I work in a Scottish Pub, our big thing is fish n chips. So, I am on fries..


and yeah, i realize that university is really expensive. I have a university fund set up that has like half of what I need, I think it has $35 000 right now. Plus I'm hoping ot go into co-op so It should pay for the rest.


----------



## Accept2 (Jan 1, 2006)

My first year at Carleton cost me about $1,400. I graduated less than 10 years ago. How has tuition gone up that much in so little time...............


----------



## PaulS (Feb 27, 2006)

Last years tuition was 4500.00 just a starting point.... Xanadu stick to it, after you finish your chances for employment are far better. The workplace is changing rapidly. I have been in industry primarily for the last 30 years and the changes in hiring practices have been huge. Most places won't hire you for a common labour pool unless you have grade 12 or better. They usually test for aptitude and now.... how you would fit in to a team enviroment.


----------



## ajcoholic (Feb 5, 2006)

my first year at U of T in the astrophysics program (1989) I was paying about $1900 for a full year's tuition. The whole year including staying in residence, food plan, and books,etc cost me about $7000. That even included my spending $$ and travel to and from Northern Ontario to Toronto about 3 times.

Right now, the tuition for one year of the same program is $5000 JUST for the tutition! Cost of living, apartments/residence/meal plans/books/etc has gone up.

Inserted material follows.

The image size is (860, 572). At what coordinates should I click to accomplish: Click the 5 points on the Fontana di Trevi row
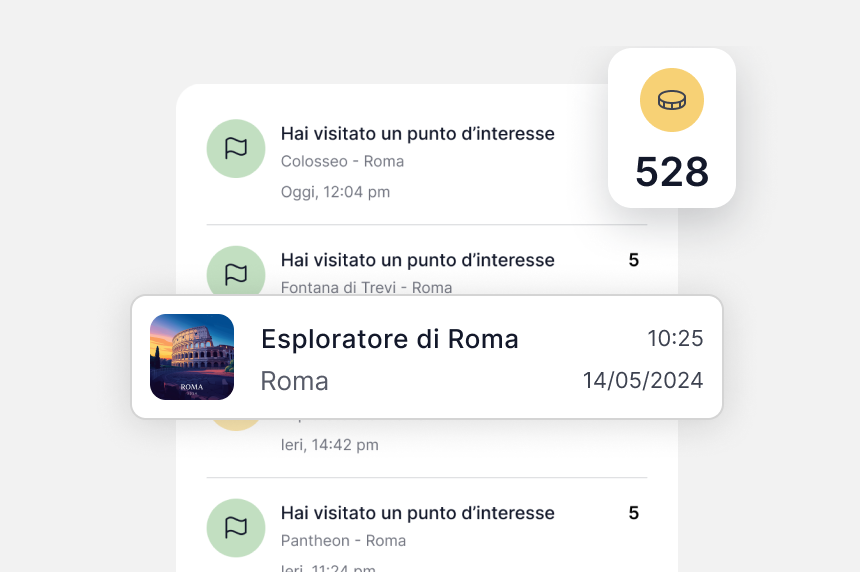click(633, 260)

I know kids who are paying $10K to $20K a year for school. Thats nuts... I am glad I graduated when I did (3 years University, three years college alldown south and I had only $24,000 in dept when I graduated - I did work summers too)


----------



## Xanadu (Feb 3, 2006)

Yeah I'm gonna stick with it...both the job, and the university. In the end it will pay off...I hope.


----------



## PaulS (Feb 27, 2006)

It will......


----------



## Xanadu (Feb 3, 2006)

PaulS said:


> It will......


it better, because if it doesnt I'm coming after you:sport-smiley-002: 

lol jk jk


----------



## PaulS (Feb 27, 2006)

ya gotta find me....:2guns:


----------



## Xanadu (Feb 3, 2006)

well how many people live in bancroft? like seriously it wouldnt be that hard


----------



## PaulS (Feb 27, 2006)

In town and surrounding area about 12000 people just increased your odds a bit.....


----------



## Xanadu (Feb 3, 2006)

PaulS said:


> In town and surrounding area about 12000 people just increased your odds a bit.....

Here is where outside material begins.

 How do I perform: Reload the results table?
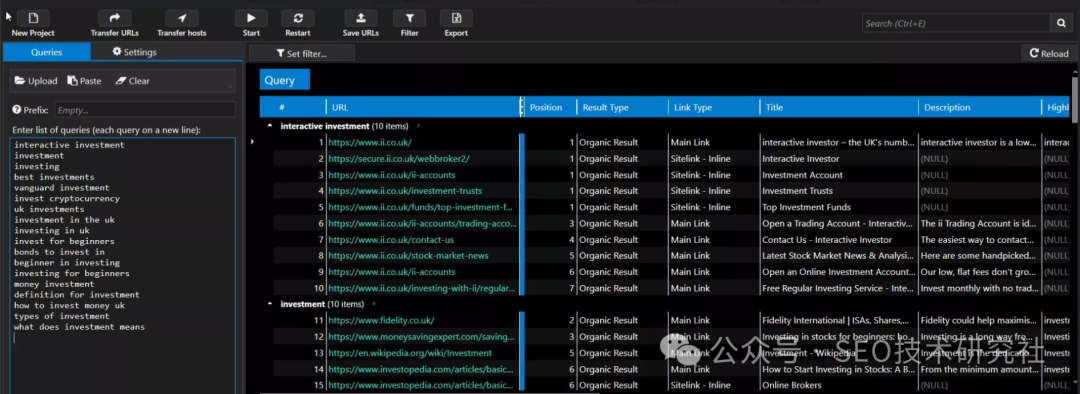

I thought there was more than that. I think theres 17000 in West Carleton. lol


----------



## SinCron (Mar 2, 2006)

Now if only I can get my ass promoted from dishwasher. Damn ******* takin my job..


----------



## bRian (Jul 3, 2006)

A guy I grew up with went to Fort McMoney in the early 80's, got a job as a dish washer in a local restaurant there. He's now the owner.


----------



## Xanadu (Feb 3, 2006)

bRian said:


> A guy I grew up with went to Fort McMoney in the early 80's, got a job as a dish washer in a local restaurant there. He's now the owner.


I dont wanna be the owner of a scottish pub.:frown: lol


----------



## PaulS (Feb 27, 2006)

You could wear a kilt....


----------



## Accept2 (Jan 1, 2006)

The joke in the restaurant business is that you dont wish death on your enemies, you wish that one day they will own a restaurant................


----------



## Xanadu (Feb 3, 2006)

Accept2 said:


> The joke in the restaurant business is that you dont wish death on your enemies, you wish that one day they will own a restaurant................


umm..ok....i think the owner makes a lot of money though, she drives an infiniti G35.


----------



## big frank (Mar 5, 2006)

I'm an old guy now, but worked in restaurants when I was a youngster.
It's good honest hard work and it's a credit to you that you are handling it well.
Buddy of mine has an LP 100.
It's a blast to play and has a terrific neck.
His is the made in Korea model that has the embossed neck plate that reads epiphone by gibson, nashville, tennessee.
Is that the one you have or is it one of the more recent China models?


----------



## Xanadu (Feb 3, 2006)

Mines made in korea. It's a nice guitar. But it needs to be set up properly. The intonation is pretty bad. But I don't really want to spend a whack of money setting up a $300 guitar.


----------



## big frank (Mar 5, 2006)

Plus the frets wear fast on those


----------



## Xanadu (Feb 3, 2006)

and it has the cool neck plate too.


----------



## SCREEM (Feb 2, 2006)

how's the oil from the french fries....keeping the fretboards well lubed I imagin?:food-smiley-015:


----------



## Xanadu (Feb 3, 2006)

SCREEM said:


> how's the oil from the french fries....keeping the fretboards well lubed I imagin?:food-smiley-015:


um they're "chips" and yes they are. works better than..damn...other fretboard..oils.


----------



## SinCron (Mar 2, 2006)

Im a seafood cook now!


----------